熊本地震の時も医療救護活動をされました熊本赤十字病院リハビリテーション科副部長 整形外科医師の細川浩先生が、平成30年7月11日から倉敷保健所の会議体の倉敷地域災害保健復興連絡会議(Kurashiki Disaster Recovery Organization, KuraDRO)に日本赤十字社の医療コーディネーターとして支援活動をおこなわれてきました。その現状報告文です。ご本人のご許可を頂き掲載しております。 |
熊本赤十字病院の細川浩です。
岡山でのDVT対応についてご報告申し上げます。
7月10日に熊本を出発し、7月15日夜に倉敷から熊本に帰って参りました。
今回の西日本豪雨における岡山の倉敷市保健所と備中保健所管轄の対応としては『倉敷地域災害保健復興連絡会議(Kurashiki Disaster Recovery Organization, KuraDRO)』を本部として、医療のみならず、保健や福祉の分野の支援を横断的に実施されておりました。そこにはDMAT,日本赤十字社, JMAT, JRAT, AMATをはじめとする主要災害救護団体やDHEAT、日本災害医学会、地元や支援の保健師や看護師、倉敷市をはじめとする岡山県、中国各県、厚労省まどの行政職員が参集して協働しておりました。
さて、今回のエコノミークラス症候群をはじめとする静脈血栓症予防啓発活動(DVT活動)は、川崎医科大学循環器内科 上村史郎教授と同 心臓血管外科 種本和雄教授のお話合いのもと、上村教授が取りまとめをされることとなったとお聞きしております。
そのKuraDRO本部で私(細川医師)は日本赤十字社の災害医療コーディネートチームのコーディネーターとして活動してきました。KuraDROは前述のように保健医療福祉支援の活動拠点本部となるため、DVT対応で上村教授も、KuraDRO会議には参加されておられました。
そしてKuraDROに参集されました岡山県医療救護班の一部がDVT活動を上村教授のもとでDVTチームとして実施されました。私がその場におりましたので(熊本地震のKEEPプロジェクトの経験もあり、掃本先生の調整の上)DVTリエゾンとして岡山のDVT活動に助言させて頂く形となりました。

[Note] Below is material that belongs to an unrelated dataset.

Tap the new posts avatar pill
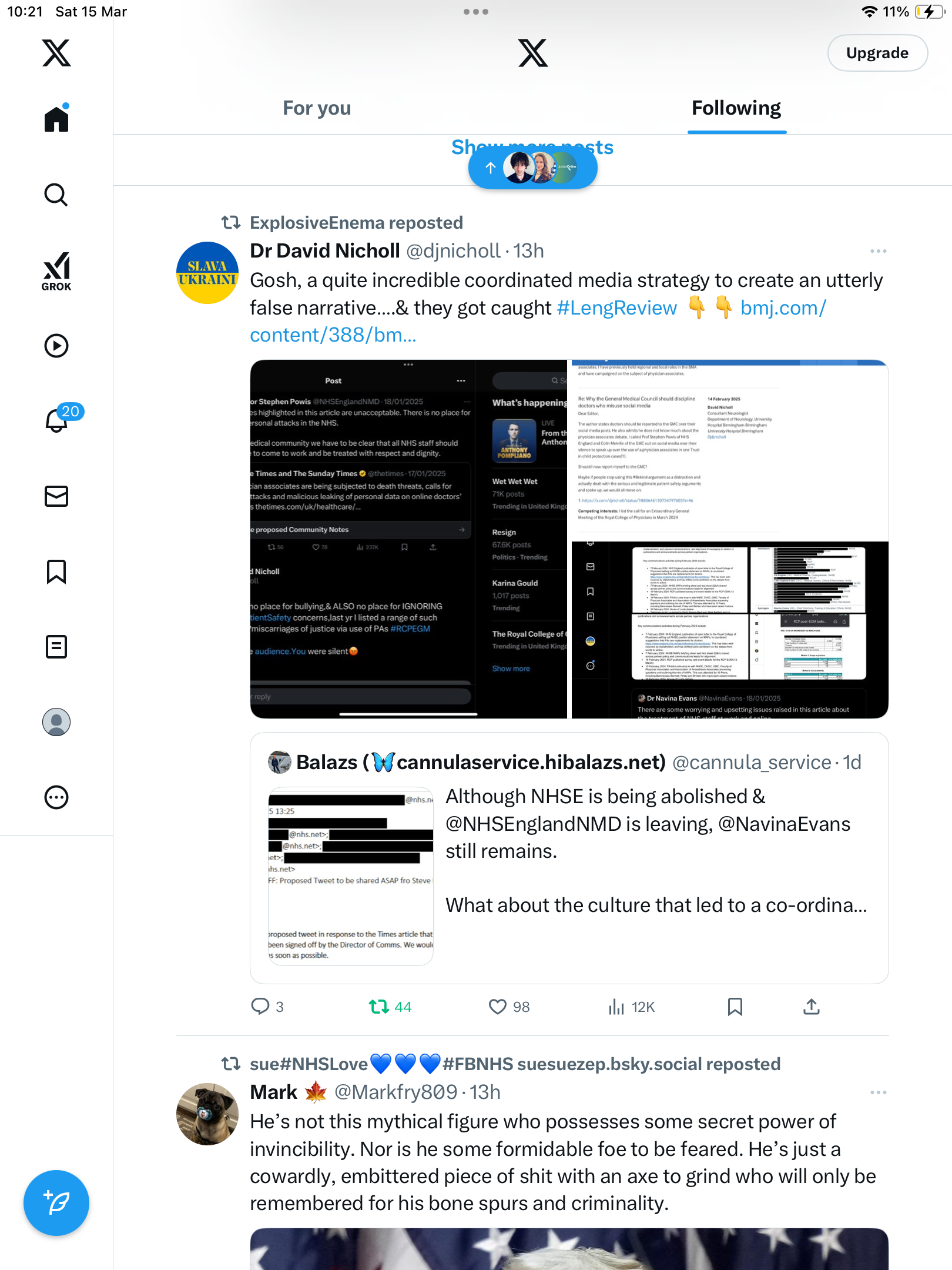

急性期DVT活動としては「DVT予防の普及啓発活動」をメインとして、避難所でのDVT予防の啓発と弾性ストッキングの配布着脱指導をDVTチームとして支援して頂きました。弾性ストッキングは孟 真先生(横浜南共済病院 心臓血管外科 部長 日本静脈学会災害対策委員会副委員長)が調整されました。熊本に備蓄しておりました分の弾性ストッキング320足は私が現地入りする際に車でKuraDROに搬入致しました。
7月16日までに全避難所に巡回を終了しております。
今後、7月16日まで岡山県医療救護班として行われてきましたDVT活動は、主体を保健師および災害支援看護師の方々に引き継ぐ形(もちろん医療救護班が引き続きDVTの予防啓発活動をふくめて活動の一部として継続とることは言うまでもありません)になります。7月17日以降は、岡山県医療救護班はKuraDROの指示をうけて活動する予定とのことです(DVT対応班としては一旦終了)。

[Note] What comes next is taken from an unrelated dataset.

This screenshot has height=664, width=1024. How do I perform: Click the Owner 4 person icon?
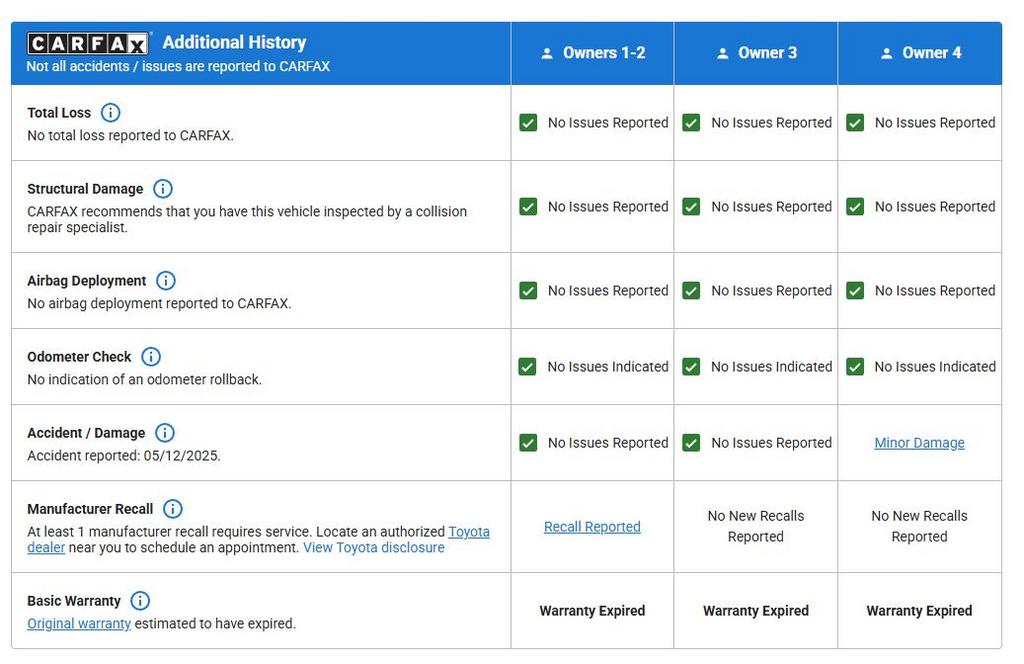click(886, 54)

DVTに関する質問、患者の受け入れに関する対応は、常日頃から川崎医科大学様が使用されていますホットラインの番号をKuraDROチームに公開することによって、もしも二次的健康被害の発生等があれば上村教授とKuraDROが調整される協力体制が確立されました。
エコー検診を含む中長期的な対応につきましては、KuraDROと様々な関係機関と情報交換しながら検討されるとのことです。

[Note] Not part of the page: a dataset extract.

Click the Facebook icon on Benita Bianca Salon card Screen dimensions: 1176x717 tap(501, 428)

わたくし(細川医師)が平成26年熊本地震の時に経験しました熊本地震血栓塞栓症予防プロジェクト(KEEPプロジェクト)では熊本県からの依頼で錦の御旗を掲げた状況でありましたが、今回はKuraDROが地元の川崎医科大学等の医療施設とわたくしのように県外からの支援組とをうまく調和させ、特に川崎医科大学上村教授と種本教授におかれましては、DVT対応の情報を1本化され、災害の専門家と協働歩調をとりながら、災害急性期を乗り切ることができたのではないかと思います。指示系統が一元化された組織での活動において、情報を共有できました。
少なくとも急性期に肺血栓塞栓症の災害関連死がゼロであったことはひとつの成果かと考えております。